Applicant reply submissions
The applicant filed closing submissions in reply on 22 November 2019.
The applicant challenged the submission of the respondent that there had been a shift towards an argument that the surgeries were the causative factor in the applicant’s current condition. The applicant referred to earlier submissions filed prior to the hearing in which these issues were raised.
The applicant contended that the evidence of Dr Campbell at hearing as to the applicant’s employment capacity before and after 2008 should be understood to mean that he proceeded on the understanding that the applicant worked full-time prior to 2008 and ceased full-time work after the 2008 fall injury. The applicant contended that she was unable to work full-time following the 2008 fall injury.[83]
[83] Applicant’s reply to the respondent’s submissions dated 22 November 2019, at [12].
The applicant referred to the fact that Dr Labrom and Dr Navin were not called to give evidence.

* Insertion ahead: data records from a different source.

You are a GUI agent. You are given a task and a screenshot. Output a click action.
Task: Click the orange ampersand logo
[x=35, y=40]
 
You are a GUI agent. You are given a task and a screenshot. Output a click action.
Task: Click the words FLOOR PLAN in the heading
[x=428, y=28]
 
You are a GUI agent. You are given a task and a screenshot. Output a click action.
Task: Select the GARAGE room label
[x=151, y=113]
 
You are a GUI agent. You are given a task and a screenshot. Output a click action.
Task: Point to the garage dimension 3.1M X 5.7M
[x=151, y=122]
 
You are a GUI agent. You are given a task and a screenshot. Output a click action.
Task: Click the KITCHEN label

The applicant also contended that it was noteworthy that the opinion of Dr Labrom in his report dated 28 July 2009 that the 2008 fall injury “now contributes little or no effect to her current condition” was not acted upon by the respondent until eight years after it was given.
As to the footage of the applicant performing on-stage, the applicant contended these were taken in July 2010 and July 2012, as opposed to in September 2017.

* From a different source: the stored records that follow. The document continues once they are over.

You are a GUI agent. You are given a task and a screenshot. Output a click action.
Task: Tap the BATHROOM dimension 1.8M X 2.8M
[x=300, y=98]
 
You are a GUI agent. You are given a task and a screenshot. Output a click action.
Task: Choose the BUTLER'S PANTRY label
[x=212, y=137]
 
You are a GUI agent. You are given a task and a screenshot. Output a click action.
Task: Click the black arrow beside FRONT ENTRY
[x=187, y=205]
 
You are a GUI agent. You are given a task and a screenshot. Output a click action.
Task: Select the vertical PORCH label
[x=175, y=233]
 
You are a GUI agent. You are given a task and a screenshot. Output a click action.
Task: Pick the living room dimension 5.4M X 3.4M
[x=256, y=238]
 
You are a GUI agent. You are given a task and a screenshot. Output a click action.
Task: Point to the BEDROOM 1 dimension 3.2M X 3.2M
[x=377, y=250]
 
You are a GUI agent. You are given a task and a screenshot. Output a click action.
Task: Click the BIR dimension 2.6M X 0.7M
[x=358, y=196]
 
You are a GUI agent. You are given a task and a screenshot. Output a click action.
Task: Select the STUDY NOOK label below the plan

The applicant counterposed certain elements of the surveillance footage against the contentions of the respondent as to her demonstrated capacity as shown in that footage.

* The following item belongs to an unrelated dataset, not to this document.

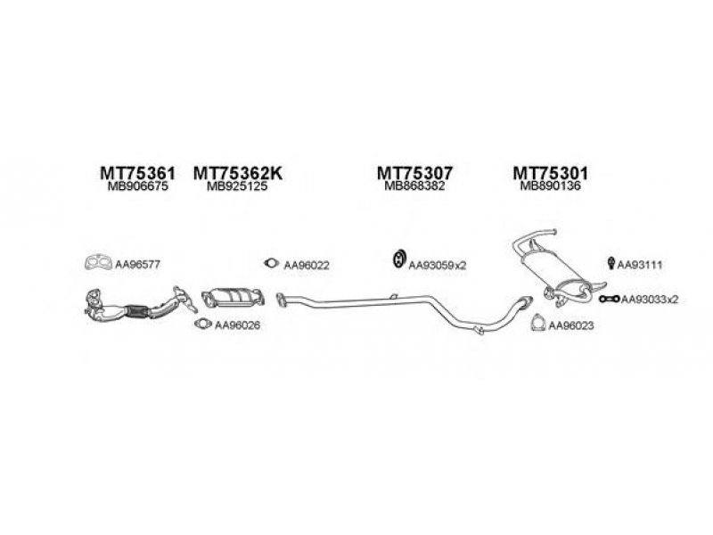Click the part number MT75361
[x=137, y=173]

The applicant referred to the statements provided by the lay witnesses called by her and submitted that these statements were evidence which supported a finding that she was not incapacitated prior to the 2008 fall injury.[84]
[84] Exhibits G, H, I, J and K.
The applicant disagreed with the respondent’s contention that there was no “identifiable discrete injury” which arose from the surgeries and that these surgeries caused a “catastrophic leap in terms of her deterioration”.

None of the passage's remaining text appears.